━━━ Data to use

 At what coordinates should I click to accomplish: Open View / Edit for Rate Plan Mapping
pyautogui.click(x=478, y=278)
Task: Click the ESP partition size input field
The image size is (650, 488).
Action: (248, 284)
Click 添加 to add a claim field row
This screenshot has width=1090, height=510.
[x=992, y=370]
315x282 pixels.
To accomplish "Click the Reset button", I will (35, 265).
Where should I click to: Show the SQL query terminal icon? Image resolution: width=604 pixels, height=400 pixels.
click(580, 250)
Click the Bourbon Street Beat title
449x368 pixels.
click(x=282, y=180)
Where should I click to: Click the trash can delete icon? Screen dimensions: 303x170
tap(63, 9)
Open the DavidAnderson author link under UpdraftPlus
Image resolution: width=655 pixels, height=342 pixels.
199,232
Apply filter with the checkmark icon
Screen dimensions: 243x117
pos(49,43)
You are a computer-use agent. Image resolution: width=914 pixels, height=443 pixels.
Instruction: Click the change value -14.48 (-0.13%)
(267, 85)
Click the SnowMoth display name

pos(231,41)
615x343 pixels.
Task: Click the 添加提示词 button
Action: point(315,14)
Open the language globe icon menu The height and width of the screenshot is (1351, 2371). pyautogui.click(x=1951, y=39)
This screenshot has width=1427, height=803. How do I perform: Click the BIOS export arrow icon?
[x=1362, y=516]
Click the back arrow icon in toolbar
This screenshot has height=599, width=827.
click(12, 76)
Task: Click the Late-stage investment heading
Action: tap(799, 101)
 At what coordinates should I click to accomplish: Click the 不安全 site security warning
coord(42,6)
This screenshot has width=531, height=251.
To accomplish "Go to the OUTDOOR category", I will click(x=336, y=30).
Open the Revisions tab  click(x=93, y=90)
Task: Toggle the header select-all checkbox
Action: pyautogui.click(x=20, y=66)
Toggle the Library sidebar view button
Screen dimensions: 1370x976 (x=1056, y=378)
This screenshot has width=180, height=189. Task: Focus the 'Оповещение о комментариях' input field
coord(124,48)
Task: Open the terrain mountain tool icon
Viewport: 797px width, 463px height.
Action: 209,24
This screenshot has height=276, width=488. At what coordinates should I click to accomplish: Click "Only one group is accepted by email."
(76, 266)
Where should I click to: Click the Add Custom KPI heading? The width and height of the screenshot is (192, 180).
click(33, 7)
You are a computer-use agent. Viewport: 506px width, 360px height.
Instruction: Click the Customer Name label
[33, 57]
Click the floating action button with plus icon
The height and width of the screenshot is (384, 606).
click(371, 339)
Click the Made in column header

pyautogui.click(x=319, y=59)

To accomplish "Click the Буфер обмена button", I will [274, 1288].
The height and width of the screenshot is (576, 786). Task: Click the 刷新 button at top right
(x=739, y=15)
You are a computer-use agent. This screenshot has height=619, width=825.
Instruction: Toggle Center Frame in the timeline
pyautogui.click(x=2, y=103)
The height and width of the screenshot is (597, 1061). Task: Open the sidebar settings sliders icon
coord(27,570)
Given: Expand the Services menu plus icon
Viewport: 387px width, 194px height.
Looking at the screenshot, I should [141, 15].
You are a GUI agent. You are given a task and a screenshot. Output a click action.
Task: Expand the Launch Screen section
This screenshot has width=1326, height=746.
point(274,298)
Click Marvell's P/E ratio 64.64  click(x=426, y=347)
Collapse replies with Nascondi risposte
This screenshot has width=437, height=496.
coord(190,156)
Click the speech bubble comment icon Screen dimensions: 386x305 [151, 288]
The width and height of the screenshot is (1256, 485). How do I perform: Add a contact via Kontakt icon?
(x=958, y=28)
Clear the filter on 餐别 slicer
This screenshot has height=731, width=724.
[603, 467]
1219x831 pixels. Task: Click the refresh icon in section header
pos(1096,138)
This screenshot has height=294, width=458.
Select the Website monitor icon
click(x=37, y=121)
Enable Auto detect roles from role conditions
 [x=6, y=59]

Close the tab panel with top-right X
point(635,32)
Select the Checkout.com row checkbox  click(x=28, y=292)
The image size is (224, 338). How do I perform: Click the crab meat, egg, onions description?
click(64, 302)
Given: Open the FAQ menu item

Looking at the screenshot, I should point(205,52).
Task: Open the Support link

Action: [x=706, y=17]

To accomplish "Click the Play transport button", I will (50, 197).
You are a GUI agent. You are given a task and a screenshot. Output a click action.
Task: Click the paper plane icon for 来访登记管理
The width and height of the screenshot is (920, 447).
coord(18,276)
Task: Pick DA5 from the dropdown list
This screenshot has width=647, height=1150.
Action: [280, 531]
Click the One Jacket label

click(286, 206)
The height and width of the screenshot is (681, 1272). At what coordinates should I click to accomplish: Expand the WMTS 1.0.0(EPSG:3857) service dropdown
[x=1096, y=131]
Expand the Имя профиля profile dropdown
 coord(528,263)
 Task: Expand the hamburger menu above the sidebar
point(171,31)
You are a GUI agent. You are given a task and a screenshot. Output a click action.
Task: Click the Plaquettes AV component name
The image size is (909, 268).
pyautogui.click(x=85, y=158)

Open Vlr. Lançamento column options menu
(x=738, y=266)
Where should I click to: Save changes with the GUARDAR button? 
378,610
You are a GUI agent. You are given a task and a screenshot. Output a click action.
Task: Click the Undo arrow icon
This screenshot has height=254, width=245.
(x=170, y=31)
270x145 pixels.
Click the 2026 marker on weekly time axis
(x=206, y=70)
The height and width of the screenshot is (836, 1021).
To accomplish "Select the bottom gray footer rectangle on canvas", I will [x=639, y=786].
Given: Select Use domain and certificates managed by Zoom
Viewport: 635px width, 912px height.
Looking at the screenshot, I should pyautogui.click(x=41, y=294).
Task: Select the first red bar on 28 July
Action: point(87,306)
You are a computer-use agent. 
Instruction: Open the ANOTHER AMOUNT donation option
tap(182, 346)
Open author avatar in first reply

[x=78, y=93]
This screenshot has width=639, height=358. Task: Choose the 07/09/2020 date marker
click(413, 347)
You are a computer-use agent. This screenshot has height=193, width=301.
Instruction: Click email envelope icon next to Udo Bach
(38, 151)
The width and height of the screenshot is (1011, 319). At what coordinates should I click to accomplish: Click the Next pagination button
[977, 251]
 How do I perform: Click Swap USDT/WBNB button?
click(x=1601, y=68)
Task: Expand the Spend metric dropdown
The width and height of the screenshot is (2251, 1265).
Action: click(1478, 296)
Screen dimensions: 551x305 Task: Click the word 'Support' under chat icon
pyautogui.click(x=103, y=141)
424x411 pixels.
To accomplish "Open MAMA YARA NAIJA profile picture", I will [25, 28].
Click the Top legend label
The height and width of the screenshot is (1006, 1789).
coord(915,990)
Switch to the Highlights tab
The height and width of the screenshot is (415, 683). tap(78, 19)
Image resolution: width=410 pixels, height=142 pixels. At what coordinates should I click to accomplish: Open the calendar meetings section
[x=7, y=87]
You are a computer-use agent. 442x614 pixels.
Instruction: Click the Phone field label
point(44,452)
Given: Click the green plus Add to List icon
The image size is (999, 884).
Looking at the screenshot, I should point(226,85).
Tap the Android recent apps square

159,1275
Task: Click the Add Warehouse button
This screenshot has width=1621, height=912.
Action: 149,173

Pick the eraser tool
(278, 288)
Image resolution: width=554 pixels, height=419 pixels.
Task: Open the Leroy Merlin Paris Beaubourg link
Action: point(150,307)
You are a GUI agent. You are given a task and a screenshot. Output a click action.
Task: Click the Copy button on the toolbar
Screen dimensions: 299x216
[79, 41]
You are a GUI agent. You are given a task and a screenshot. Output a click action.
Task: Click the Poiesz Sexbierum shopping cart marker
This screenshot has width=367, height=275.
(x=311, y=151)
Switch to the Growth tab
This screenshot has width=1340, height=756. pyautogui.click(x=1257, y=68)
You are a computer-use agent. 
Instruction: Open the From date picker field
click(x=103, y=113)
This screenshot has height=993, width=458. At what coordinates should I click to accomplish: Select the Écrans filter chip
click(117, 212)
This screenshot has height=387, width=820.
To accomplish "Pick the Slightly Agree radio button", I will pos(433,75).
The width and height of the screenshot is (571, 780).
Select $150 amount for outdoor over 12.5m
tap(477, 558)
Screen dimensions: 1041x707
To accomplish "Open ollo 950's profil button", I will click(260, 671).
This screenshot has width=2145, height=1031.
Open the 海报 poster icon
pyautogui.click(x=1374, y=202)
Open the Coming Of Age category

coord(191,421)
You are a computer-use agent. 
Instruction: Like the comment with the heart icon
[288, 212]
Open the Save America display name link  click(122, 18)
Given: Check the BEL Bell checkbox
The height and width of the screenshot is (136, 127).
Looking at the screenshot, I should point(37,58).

━━━━━━

▶ _Set problem_: Please give the data from the line containing "The width and height of the screenshot is (571, 780)." through the line containing "pyautogui.click(x=1374, y=202)" as a Markdown table with columns Row and Line, leaving out blank lines.

▶ _Problem solution_:
| Row | Line |
|---|---|
| 1 | The width and height of the screenshot is (571, 780). |
| 2 | Select $150 amount for outdoor over 12.5m |
| 3 | tap(477, 558) |
| 4 | Screen dimensions: 1041x707 |
| 5 | To accomplish "Open ollo 950's profil button", I will click(260, 671). |
| 6 | This screenshot has width=2145, height=1031. |
| 7 | Open the 海报 poster icon |
| 8 | pyautogui.click(x=1374, y=202) |